= Moses Katjiuongua =

Namibian politician

Moses Katjikuru Katjiuongua (24 April 1942 – 8 March 2011) was a Namibian politician, minister in the Transitional Government of National Unity, member of the Constituent Assembly of Namibia, and member of the National Assembly of Namibia.

==Early life, education, and exile==
Katjiuongua attended primary school in Aminuis, and from 1956 to 1959 the Swedish Confederation of Labour college in Bechuanaland (now Botswana). His political activities continued concurrently with his studies. After graduation, he went into exile to work in the South West African National Union (SWANU) office in Cairo, Egypt. From 1961 to 1962 he studied journalism in Magdeburg, East Germany on a SWANU bursary.

Katjiuongua met Mao Zedong during a trip to China after 1963. From there he returned to Tanzania, again to work in the SWANU office.

Katjiuongua also held a BA in political science and administration and an MA in international affairs, economics, human geography and theoretical philosophy from Stockholm University which he obtained on a study trip between 1978 and 1980. He further completed a master's degree in public administration at Carleton University in Ottawa, Ontario, Canada.

==Return to Namibia==
In 1982, Katjiuongua returned to Namibia and became the president of SWANU. In that position, he led the SWANU delegation to the Multi-Party Conference in September 1983, but his party split on the question of participation in the internal settlement.
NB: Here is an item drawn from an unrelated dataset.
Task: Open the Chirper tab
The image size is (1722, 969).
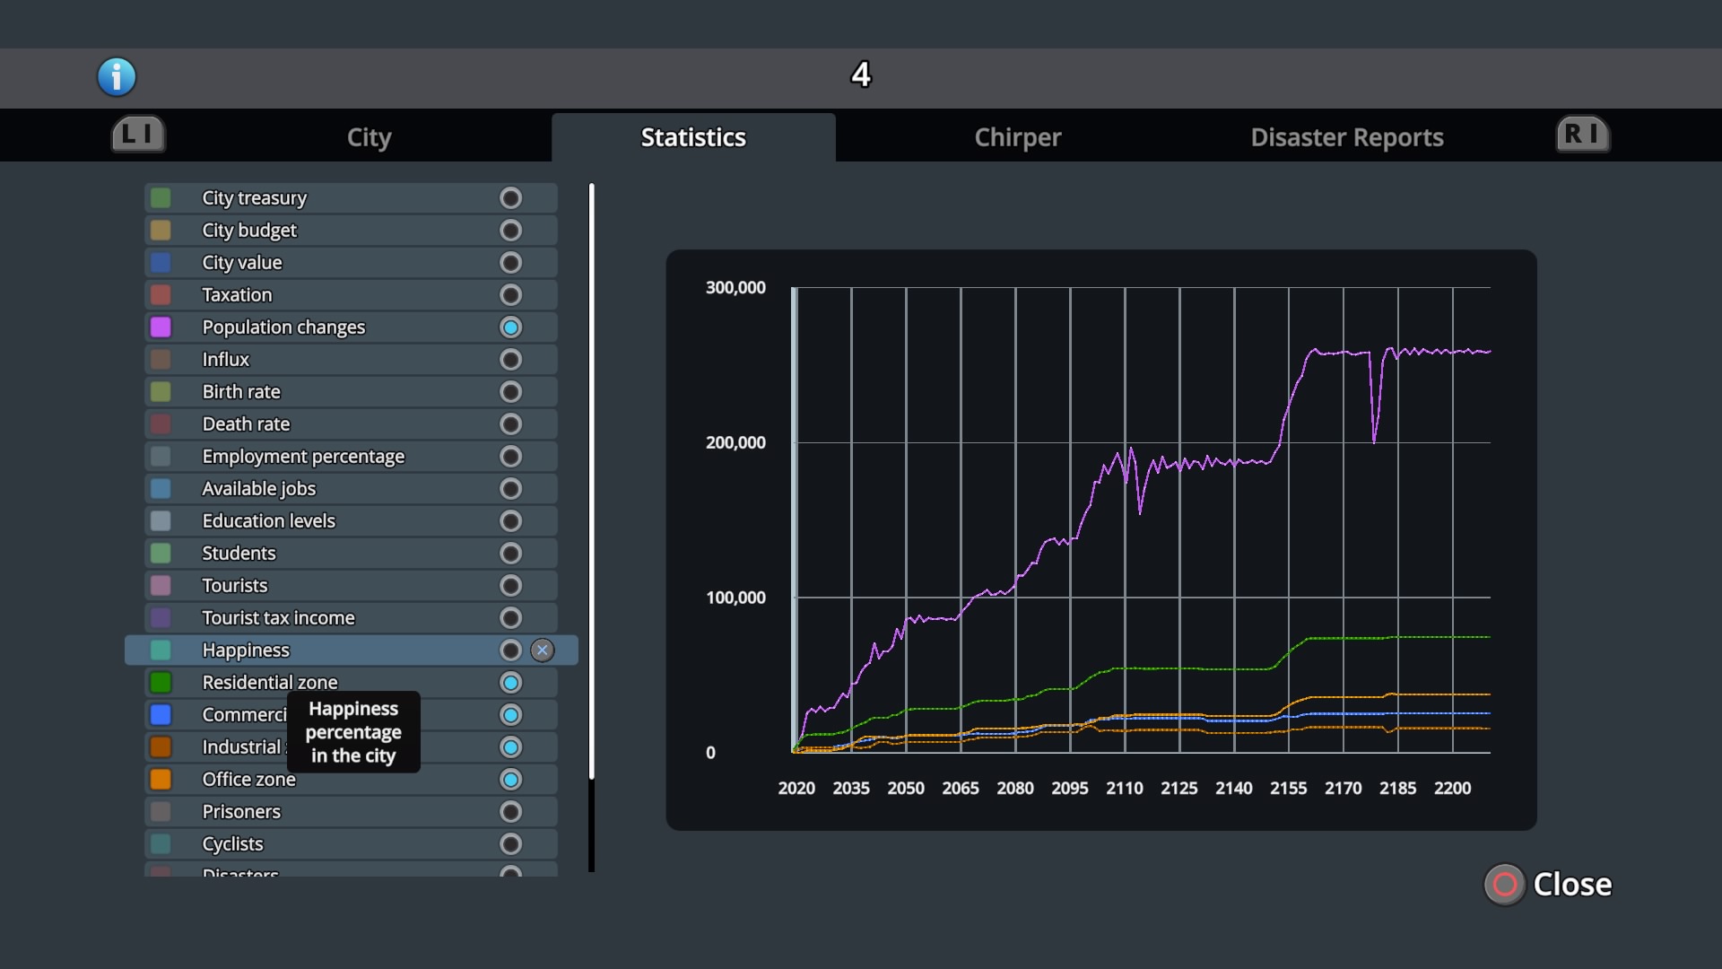Action: pos(1017,137)
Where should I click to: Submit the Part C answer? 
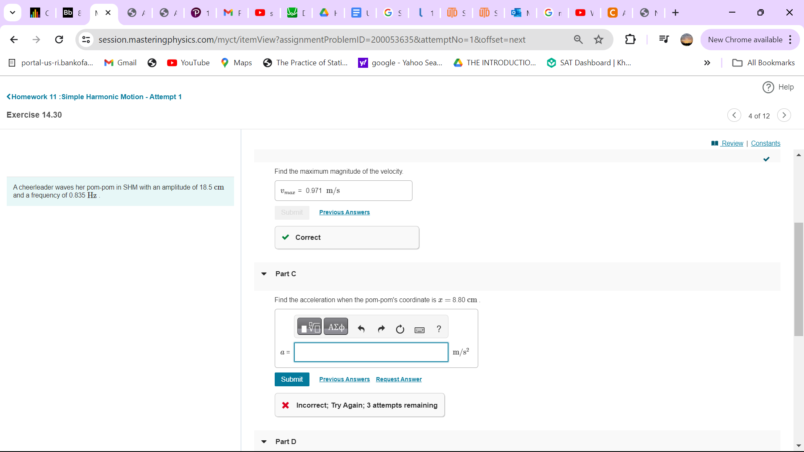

A congress called by opponents relieved him and his supporters of their posts on the Central Committee in 1984. This weakened the party's influence.

On 10 May 1985, he was appointed Minister of Manpower, National Health and Welfare in the cabinet of the Transitional Government of National Unity (TGNU). He contested the November 1989 pre-independence elections as candidate of the National Patriotic Front (NPF) party founded by him shortly before, and he was the only member of the party to win a seat. In the 1994 elections he started for the Democratic Coalition of Namibia (DCN), the successor of NPF, and again won the only parliamentary seat. In the 1999 elections the DCN failed to win a set. Katjiuongua disbanded the party in 2003.

Katjiuongua was married to Rebecca Matjituavi. They had four children.